● To do: Set the material down again exactly, line by line, skipping each picture.

● Study material:
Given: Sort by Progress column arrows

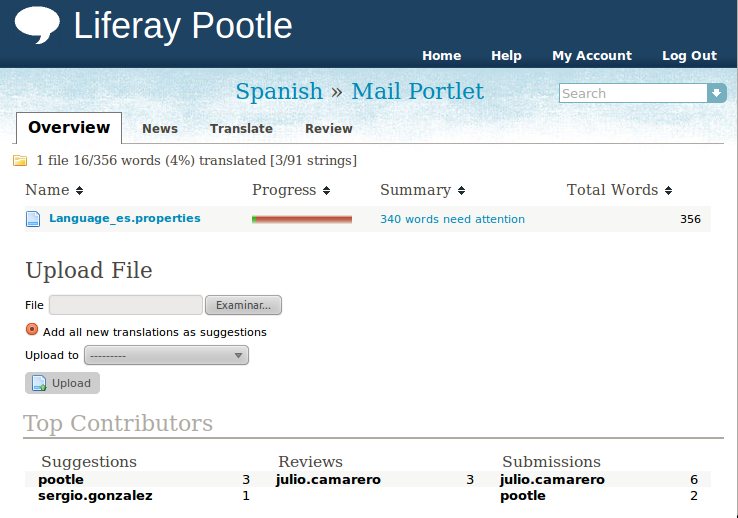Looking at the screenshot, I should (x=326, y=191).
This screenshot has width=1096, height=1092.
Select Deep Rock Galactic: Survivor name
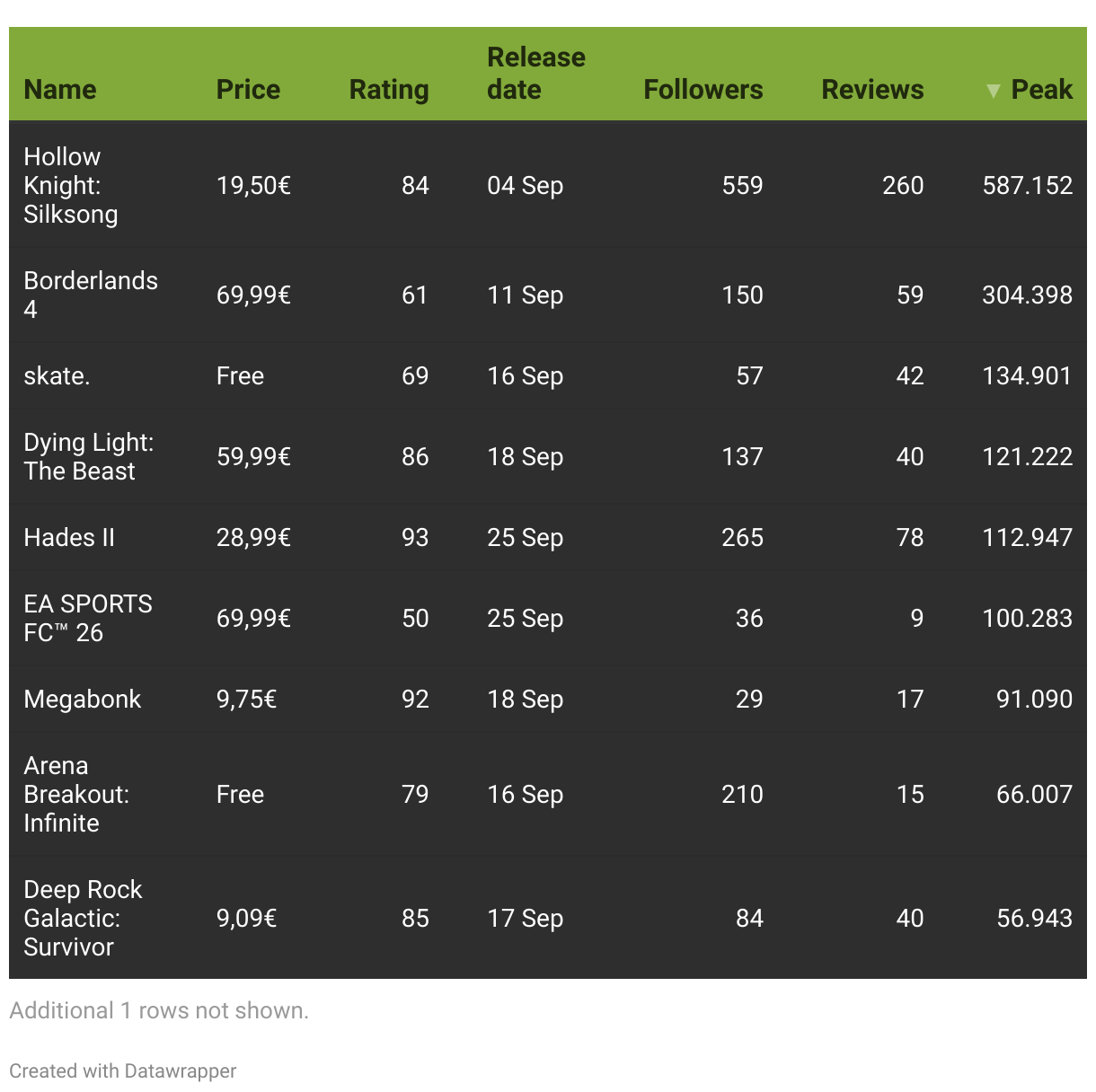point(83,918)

● Response to the exercise:
Given: Sort by Progress column arrows

Looking at the screenshot, I should (x=326, y=191).
This screenshot has width=1096, height=1092.
Select Deep Rock Galactic: Survivor name
point(83,918)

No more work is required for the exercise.